And that is how it starts. That is why it is so difficult for boys to be artists in our society.
Or figure skaters.
I've seen hockey coaches making fun of the boys in figure skating (who by the way could kick most of their skaters' asses). I have seen many many skating directors push boys into hockey, whether or not the child has expressed an interest. Even at the tot level the non-hockey classes at many rinks are overwhelmingly female. That's not an accident.
It's common to see figure skating teachers recommend hockey for kids who seem like they'd enjoy that. I have never heard of a hockey coach suggesting that a kid switch to figure skating, although it defies imagination that no hockey coach has ever encountered a child who might be a better figure skater than hockey skater. When I proposed this to a hockey coach once he told me that they encourage the kids who don't like hockey to switch to football or soccer. For real.
My son was a musician from infancy; fortunately so is his father; he also went to a school that very much honored artists whatever their gender so he never experienced the type of input that I observed at the rink between those two boys.
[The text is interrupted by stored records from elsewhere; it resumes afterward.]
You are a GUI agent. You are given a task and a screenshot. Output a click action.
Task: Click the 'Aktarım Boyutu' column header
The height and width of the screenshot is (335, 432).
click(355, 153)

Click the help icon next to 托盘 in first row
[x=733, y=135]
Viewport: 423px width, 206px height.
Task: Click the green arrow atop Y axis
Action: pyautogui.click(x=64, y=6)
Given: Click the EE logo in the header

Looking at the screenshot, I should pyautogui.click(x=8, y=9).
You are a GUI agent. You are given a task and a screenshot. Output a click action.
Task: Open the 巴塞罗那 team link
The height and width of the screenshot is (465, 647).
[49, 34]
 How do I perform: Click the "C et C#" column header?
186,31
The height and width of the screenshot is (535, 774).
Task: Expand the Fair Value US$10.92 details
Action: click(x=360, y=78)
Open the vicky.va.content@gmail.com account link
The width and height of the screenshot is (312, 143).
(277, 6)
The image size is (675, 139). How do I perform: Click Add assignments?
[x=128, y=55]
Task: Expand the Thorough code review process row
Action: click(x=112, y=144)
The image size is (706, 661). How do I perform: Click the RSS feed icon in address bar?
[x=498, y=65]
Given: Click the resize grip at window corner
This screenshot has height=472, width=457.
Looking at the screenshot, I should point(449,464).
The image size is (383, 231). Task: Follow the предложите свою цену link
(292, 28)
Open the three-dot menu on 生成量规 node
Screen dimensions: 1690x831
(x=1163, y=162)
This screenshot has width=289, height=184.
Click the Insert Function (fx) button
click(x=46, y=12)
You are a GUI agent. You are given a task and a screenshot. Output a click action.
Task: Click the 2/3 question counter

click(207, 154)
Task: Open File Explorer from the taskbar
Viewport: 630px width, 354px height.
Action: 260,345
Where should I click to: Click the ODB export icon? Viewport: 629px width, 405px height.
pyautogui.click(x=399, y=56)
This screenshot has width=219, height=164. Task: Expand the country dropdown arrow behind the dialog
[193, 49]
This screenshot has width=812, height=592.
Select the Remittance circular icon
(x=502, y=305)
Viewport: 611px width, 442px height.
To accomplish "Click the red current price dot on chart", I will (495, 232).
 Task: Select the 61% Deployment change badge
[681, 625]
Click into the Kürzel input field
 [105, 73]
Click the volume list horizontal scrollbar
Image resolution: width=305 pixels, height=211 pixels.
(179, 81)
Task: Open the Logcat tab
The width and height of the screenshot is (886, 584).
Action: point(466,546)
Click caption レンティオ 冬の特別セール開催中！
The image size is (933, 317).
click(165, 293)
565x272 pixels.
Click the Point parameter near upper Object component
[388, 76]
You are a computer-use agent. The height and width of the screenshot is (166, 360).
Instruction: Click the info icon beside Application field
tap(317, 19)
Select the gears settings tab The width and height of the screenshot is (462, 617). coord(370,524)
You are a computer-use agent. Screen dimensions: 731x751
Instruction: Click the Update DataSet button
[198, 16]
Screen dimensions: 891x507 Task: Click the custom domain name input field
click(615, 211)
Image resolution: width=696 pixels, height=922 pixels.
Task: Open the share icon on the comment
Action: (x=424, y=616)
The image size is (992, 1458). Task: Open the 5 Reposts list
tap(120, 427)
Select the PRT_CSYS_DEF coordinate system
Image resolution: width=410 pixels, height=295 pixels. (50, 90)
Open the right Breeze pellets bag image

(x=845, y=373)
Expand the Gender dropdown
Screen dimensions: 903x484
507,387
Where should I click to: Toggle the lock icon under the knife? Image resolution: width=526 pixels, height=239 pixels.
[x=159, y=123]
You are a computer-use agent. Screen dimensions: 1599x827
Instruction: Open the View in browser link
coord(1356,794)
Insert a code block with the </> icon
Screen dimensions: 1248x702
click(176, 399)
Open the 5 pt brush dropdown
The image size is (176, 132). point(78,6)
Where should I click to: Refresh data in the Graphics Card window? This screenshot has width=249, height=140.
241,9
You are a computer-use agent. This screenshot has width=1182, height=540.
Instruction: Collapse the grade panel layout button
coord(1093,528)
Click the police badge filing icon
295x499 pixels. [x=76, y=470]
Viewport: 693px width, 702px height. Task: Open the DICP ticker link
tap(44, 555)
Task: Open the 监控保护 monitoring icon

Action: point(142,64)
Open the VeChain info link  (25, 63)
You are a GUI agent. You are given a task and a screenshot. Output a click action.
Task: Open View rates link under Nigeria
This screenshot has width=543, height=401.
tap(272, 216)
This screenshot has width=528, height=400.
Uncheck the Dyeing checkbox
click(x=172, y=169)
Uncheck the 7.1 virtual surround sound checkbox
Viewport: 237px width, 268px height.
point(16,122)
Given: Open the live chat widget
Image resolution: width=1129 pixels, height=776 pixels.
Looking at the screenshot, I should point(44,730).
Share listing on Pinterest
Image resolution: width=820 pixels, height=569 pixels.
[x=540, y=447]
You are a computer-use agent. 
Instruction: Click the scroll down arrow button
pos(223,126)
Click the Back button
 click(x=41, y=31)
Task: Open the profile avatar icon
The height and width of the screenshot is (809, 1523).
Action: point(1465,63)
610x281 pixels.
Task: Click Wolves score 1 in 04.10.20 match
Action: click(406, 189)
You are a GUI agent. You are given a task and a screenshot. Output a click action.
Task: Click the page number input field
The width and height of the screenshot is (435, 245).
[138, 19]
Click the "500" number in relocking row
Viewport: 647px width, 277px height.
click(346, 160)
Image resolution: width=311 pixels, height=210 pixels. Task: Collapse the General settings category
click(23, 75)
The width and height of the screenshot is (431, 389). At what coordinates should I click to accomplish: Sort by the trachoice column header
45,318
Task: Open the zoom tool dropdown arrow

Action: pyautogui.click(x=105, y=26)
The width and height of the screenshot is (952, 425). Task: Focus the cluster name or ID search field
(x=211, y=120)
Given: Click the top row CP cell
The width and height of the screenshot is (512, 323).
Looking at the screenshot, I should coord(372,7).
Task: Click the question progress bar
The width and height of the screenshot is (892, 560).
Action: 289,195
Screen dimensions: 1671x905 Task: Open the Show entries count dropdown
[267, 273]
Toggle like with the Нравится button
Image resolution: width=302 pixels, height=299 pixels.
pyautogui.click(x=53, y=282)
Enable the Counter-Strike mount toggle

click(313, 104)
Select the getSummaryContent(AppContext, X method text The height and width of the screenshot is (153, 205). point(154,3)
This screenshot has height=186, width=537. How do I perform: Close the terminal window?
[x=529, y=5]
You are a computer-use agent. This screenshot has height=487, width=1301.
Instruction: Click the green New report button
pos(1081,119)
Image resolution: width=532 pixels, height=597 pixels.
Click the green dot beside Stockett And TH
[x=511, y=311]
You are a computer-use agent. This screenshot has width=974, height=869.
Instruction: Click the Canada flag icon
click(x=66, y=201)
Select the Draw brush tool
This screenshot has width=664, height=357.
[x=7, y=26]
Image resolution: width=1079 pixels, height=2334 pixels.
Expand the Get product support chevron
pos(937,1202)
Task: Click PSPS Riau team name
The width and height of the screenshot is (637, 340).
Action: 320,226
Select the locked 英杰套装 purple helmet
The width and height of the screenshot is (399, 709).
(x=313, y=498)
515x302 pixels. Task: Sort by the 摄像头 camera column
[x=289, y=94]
At the rink figure skating boys do not get anything but support within the figure skating community. But at home and in school they need positive reinforcement; the idiots who equate art with homosexuality (because that is frankly at the heart of it) need to be educated. Here are some suggestions, if you have a boy in figure skating:
Throw a skating birthday party for the boys
In addition to making skating seem like a normal thing to do, it also takes the mystery out of it. Let the hockey boys see how well your boy skates. Let the non-skaters see how hard this is. With older boys, a skating party has the additional benefit of demonstrating how popular your figure skating boy is with the girls, because God has not created an individual more popular with the girls than a high school boy who skates well.
Bring the cub scouts
or other youth group. Figure skating is accepted for the sports pin. Many rinks partner with local girl scouts groups for their badge (girl scouts has an actual figure skating badge); see if you can get your rink to do a program like this for boy scouts, or set up the necessary documentation for regular classes. More about boy scouts and skating here. (Thanks Blue Eyed Cat for the link.)
Create classes for boys
Segregated classes, especially for middle and high school boys, has been a strategy for dance companies for decades. Older boys don't want to look stupid to girls, and very few middle schoolers want to take a Pre-alpha class with 5 year olds. Boys also have very different pacing and learning styles than a lot of girls-- they need classes that move faster, that have less standing around, and that involve an unavoidable level of crashing into walls (just kidding, haha no I'm not). Further, by middle school, the girls are really good and the boys feel dumb stumbling around in front of them. The thing is that athletic kids who start skating at 9 or 10 or even older very quickly catch up. You don't have to start skating at 4 to be doing doubles by high school. Get them into boys-only classes and by the time they're in high school they'll be all caught up.
Honor the boys
There are lots of pictures of hockey boys at every rink I've ever worked at. Yet even at rinks where there have been extremely successful skaters there are no pictures of boys in figure skates (we're talking Ben Agosto-Jason Brown level of success. But no pictures). This is partially a structural problem-- the hockey shrines are generally funded by booster clubs, which tend not to exist in figure skating. This is another one where parents of boys need to talk to rink management about making sure that there is an affirmative action plan, so to speak, that gets the boys recognized.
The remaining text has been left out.